| BRIEF |
Each line from the one holding "This screenshot has width=790, height=457." to the last line below must be written out exactly, with no other output.

(Stored items)
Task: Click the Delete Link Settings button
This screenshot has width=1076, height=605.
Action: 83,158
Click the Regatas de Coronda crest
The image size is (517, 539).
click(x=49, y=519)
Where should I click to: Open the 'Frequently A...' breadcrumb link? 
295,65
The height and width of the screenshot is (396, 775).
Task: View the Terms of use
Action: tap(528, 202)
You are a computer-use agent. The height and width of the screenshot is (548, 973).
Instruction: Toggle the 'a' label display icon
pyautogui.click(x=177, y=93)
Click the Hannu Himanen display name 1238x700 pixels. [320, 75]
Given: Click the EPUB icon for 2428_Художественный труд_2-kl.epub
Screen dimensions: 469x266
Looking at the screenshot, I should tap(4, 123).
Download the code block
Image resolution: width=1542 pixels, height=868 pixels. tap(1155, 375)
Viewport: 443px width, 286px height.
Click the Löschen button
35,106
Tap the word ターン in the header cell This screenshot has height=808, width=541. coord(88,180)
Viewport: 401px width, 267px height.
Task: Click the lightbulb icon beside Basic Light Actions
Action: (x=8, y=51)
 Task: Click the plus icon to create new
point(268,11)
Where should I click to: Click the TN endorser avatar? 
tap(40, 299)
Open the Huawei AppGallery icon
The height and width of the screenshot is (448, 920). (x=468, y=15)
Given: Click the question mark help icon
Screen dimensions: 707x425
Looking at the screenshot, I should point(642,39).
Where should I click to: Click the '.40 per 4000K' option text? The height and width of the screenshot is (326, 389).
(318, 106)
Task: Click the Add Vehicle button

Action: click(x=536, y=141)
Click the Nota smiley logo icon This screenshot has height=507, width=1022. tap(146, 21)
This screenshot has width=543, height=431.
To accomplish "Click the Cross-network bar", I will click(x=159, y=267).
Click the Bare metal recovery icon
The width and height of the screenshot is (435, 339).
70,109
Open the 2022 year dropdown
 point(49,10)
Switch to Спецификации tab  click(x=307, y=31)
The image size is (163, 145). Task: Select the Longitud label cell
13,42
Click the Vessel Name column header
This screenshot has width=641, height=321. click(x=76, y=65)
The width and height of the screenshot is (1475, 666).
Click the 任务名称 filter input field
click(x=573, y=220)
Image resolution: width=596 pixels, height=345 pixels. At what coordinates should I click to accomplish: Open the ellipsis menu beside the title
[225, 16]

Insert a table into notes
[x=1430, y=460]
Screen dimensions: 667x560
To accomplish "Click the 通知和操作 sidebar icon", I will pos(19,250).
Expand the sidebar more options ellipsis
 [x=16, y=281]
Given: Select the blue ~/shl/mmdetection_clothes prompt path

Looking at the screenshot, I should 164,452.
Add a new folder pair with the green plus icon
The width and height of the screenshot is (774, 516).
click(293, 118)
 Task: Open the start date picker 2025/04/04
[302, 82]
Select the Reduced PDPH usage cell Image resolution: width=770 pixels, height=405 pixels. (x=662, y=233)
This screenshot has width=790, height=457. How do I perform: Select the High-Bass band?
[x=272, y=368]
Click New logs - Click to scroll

| RESPONSE BELOW |
This screenshot has width=790, height=457. How do I perform: Select the High-Bass band?
[x=272, y=368]
Click New logs - Click to scroll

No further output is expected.